Reference Architecture: Hadoop to Google Cloud Data Lakehouse Migration¶

This document presents the reference architecture for migrating from a legacy Hadoop environment to a modern Data Lakehouse on Google Cloud, as implemented in this demo.

Architecture Diagram¶

graph LR
    subgraph source_env ["Source Environment"]
      hive[(Hive)]
      onprem_spark[Spark]
      hdfs[(HDFS)]
    end

    subgraph migration_tools ["Migration Tools"]
        bts[BigQuery Translation Service]
        ma[Migration Assessment]
        md[dwh-migration-dumper]
        sts[Storage Transfer Service]
    end


  subgraph target_env ["Target Environment"]
    bz[(Bronze Zone / BQ + Cloud Storage)]
    bronze_spark["Managed Spark"]
    sz[(Silver Zone / BQ + Cloud Storage)]
    silver_spark["Managed Spark"]
    gz[(Gold Zone / BQ + Cloud Storage)]
    lakehouse[(Lakehouse Runtime Catalog)]
    bigquery[(BigQuery)]
    managed_spark[Managed Spark]

  end

  subgraph serving ["Serving Layer"]
    bi[Analytics & BI]
    ml["Machine Learning & Notebooks"]
    agents[Agents]
    operational[Operational Data]
  end

    %% Flow
    hive --> bts
  hive --> md
  hive --> ma
  hdfs --> ma
  hdfs --> sts
  onprem_spark --> ma

  bz <--> lakehouse
  sz <--> lakehouse
  gz <--> lakehouse

  sts --> bz
  bz --> bronze_spark
  bronze_spark --> sz
  sz --> silver_spark
  silver_spark --> gz

  gz --> managed_spark
  gz --> bigquery

  bigquery --> bi
  bigquery --> operational

  managed_spark --> ml
  managed_spark --> agents

Component Descriptions¶

Source Environment¶

Hadoop Cluster: Simulated by a standalone cluster of "Managed Service for Apache Spark" (formally Dataproc)
- HDFS: Distributed file system storing the raw data.
- Hive Metastore: Manages metadata for Hive tables.

Migration Tools¶

migration-assesment-tool: Tool for assessing usage in hadoop, and predict usage on Google Cloud services.
dwh-migration-dumper: Extracts DDL and metadata from the source Hive system for assessment.
Storage Transfer Service (STS): Cloud-native service used to transfer data from HDFS to Google Cloud Storage.
BigQuery Translation Service: Translates legacy HiveQL queries to modern GoogleSQL for BigQuery.

Target Environment¶

Divided into the classic 3 tier "Medallion" architecture:

Bronze Zone: Used for storing raw data, as is.
Silver Zone: Used for storing processed data, cleaned and verified.
Gold Zone: Used for storing enriched data, ready for analytics and serving.

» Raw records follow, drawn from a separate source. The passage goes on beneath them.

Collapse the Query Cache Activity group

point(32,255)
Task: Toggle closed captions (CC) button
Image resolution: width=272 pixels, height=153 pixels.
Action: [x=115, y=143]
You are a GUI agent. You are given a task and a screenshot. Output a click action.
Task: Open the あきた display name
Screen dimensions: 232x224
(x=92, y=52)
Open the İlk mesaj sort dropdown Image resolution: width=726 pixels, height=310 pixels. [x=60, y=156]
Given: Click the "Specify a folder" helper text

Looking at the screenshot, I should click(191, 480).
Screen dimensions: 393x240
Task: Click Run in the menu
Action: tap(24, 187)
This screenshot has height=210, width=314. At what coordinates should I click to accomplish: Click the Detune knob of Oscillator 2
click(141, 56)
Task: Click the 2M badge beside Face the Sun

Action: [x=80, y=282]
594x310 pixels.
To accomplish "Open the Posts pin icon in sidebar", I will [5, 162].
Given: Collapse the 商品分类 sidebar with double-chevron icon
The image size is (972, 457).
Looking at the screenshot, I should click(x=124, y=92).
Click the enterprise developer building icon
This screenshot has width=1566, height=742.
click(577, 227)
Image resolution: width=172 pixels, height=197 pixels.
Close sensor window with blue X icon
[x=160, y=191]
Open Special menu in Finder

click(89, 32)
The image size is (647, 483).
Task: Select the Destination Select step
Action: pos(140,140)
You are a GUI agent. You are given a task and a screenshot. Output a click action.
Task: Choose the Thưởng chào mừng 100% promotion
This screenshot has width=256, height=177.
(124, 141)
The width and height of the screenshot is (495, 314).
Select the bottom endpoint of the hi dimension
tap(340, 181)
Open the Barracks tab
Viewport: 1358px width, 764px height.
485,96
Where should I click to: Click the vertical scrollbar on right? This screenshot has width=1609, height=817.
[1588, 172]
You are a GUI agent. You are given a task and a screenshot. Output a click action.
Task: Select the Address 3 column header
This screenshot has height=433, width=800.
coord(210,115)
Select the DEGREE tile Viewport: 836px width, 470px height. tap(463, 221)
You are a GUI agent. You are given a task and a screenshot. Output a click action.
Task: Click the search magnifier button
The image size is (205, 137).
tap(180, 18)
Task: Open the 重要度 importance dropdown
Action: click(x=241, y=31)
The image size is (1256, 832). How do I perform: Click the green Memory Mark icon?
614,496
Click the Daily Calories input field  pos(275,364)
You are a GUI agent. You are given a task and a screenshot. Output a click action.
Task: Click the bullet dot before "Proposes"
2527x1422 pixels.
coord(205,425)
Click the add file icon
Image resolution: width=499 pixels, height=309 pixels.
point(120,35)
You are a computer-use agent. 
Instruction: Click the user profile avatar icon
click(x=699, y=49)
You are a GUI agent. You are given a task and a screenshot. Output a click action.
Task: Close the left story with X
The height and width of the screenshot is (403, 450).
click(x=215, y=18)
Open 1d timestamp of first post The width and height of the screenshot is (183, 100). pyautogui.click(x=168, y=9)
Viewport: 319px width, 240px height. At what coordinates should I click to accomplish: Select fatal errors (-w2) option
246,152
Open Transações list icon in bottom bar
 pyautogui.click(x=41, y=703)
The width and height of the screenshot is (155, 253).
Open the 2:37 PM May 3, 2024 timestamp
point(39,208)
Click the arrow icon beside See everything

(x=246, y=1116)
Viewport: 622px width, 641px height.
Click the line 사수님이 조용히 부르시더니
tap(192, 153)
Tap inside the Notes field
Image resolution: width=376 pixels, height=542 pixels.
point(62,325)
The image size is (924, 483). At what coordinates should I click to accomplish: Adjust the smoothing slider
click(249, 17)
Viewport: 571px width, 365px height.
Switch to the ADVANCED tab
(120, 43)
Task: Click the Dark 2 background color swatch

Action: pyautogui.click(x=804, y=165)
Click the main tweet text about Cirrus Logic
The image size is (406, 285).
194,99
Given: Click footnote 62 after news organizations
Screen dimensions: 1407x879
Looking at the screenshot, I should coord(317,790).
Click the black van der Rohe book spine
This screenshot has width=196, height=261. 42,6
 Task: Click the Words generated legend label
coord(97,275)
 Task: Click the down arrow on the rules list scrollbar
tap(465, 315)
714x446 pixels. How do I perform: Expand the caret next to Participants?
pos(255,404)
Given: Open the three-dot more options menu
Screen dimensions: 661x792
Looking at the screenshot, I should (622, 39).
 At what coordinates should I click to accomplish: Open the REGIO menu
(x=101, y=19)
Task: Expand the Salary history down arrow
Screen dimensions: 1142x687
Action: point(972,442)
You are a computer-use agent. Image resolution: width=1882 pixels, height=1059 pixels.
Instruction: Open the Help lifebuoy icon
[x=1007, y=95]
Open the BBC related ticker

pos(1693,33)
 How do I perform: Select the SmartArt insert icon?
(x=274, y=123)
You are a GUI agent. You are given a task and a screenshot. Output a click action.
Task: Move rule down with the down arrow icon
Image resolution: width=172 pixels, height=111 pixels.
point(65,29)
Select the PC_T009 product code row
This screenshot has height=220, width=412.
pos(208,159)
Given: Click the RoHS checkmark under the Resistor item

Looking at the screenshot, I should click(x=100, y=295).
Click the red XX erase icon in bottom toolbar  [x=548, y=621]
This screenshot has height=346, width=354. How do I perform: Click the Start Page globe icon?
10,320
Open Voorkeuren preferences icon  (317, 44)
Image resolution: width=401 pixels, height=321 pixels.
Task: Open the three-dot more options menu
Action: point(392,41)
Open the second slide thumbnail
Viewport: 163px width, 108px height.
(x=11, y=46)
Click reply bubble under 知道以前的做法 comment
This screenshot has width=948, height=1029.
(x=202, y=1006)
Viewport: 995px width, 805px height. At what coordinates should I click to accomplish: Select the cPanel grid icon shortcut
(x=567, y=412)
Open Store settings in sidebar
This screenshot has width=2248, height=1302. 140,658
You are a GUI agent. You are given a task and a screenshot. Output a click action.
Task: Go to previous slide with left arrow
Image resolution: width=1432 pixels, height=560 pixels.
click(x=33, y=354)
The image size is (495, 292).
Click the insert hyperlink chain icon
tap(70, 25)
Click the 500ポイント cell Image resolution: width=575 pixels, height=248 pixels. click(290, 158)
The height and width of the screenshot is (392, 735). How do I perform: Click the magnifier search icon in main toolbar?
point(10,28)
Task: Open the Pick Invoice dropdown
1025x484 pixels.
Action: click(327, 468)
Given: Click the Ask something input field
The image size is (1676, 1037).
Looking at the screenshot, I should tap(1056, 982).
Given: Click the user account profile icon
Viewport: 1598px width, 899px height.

Each zone is comprised of:

Cloud Storage: Serves as the storage layer, from CSVs and binary files, to Parquet files with Apache Iceberg format.
Lakehouse Runtime Iceberg Catalog: Managed service for managing datasets in the Apache Iceberg format.
Managed Service for Apache Spark Serverless: Runs Spark jobs to convert process data from one zone to the next.
BigQuery: Enables querying Iceberg tables directly in Cloud Storage with BigQuery performance and security.

Serving Layer¶

The serving layer is responsible for serving data to end users. It is comprised of:

BI & Analytics: Tools for data visualization and analysis.
Machine Learning processes and Notebook: Tools for data scientists to develop ML models.
Agents: Agents deployed that need grounding in enterprise data.
Operational Data: Data that is being used by operational, user facing systems.